The integration of scientific knowledge into snow monitoring practices plays a vital role in understanding and effectively managing snow resources. By leveraging scientific advancements and embracing innovative approaches, stakeholders of snow monitoring can enhance their capacity to adapt to changing snow conditions and improve the sustainable management of snow. Moving forward, it is essential for communities to focus on certain key areas and further improve their snow monitoring efforts. Firstly, enhancing snow accumulation and melt forecasting accuracy can provide valuable information for water resource planning, agriculture, and infrastructure management. By investing in research and technological advancements, communities can improve the predictive capabilities and lead time for snow-related events, enabling better preparation and response. Communities should strive to deepen their understanding of the impacts of climate change on snow dynamics. By conducting research and monitoring, they can gain insights into the changing patterns of snow accumulation, melt rates, and overall snowpack characteristics. This knowledge will enable communities to develop adaptive strategies to mitigate risks and adapt their practices accordingly.

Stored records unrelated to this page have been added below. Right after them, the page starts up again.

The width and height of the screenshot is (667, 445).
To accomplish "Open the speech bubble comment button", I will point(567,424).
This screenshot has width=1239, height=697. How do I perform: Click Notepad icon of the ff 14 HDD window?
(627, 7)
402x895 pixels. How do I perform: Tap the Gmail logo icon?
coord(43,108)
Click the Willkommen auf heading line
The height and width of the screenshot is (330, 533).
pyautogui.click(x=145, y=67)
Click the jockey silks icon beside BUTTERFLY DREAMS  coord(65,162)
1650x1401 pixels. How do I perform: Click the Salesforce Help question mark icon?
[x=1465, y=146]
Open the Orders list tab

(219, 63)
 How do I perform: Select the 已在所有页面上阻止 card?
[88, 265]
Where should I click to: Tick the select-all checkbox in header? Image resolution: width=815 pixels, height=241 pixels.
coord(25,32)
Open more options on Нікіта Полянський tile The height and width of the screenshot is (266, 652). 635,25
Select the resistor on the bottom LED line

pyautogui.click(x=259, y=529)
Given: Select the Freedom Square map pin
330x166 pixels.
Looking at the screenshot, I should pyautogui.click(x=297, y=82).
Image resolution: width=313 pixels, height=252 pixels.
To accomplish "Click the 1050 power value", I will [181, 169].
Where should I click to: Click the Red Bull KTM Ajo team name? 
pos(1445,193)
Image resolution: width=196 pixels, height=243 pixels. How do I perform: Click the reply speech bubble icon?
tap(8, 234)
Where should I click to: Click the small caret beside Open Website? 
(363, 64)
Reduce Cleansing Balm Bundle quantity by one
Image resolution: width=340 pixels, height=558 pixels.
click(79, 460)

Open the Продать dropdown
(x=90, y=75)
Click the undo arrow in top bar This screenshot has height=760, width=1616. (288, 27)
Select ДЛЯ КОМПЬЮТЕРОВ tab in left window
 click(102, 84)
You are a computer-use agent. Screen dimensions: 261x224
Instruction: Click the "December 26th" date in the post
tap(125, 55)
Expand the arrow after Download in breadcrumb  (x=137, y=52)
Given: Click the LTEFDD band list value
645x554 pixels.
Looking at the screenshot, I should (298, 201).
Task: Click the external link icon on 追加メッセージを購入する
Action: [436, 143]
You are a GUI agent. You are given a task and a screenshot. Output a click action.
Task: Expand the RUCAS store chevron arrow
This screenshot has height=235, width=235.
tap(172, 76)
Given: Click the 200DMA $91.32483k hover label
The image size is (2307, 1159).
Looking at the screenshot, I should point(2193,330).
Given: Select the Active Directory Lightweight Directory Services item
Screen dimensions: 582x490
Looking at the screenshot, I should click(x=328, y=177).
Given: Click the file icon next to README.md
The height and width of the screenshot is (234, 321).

Community engagement and public awareness initiatives are also mandatory in advancing snow practices. By involving local communities in data collection, monitoring, and decision-making processes, communities can benefit from the wealth of traditional knowledge and observations. Furthermore, raising awareness about the importance of snow monitoring and its implications for various sectors, including water management, agriculture, and tourism, will foster a culture of informed decision-making and collective responsibility. By prioritizing research, collaboration, community engagement, and public awareness, communities can harness the power of scientific knowledge in snow-centered activities to improve the quality of life for individuals living in snow-dependent regions. Embracing these improvements will pave the way for more sustainable and adaptive practices, ensuring the long-term resilience and well-being of communities in the face of changing snow conditions and associated challenges.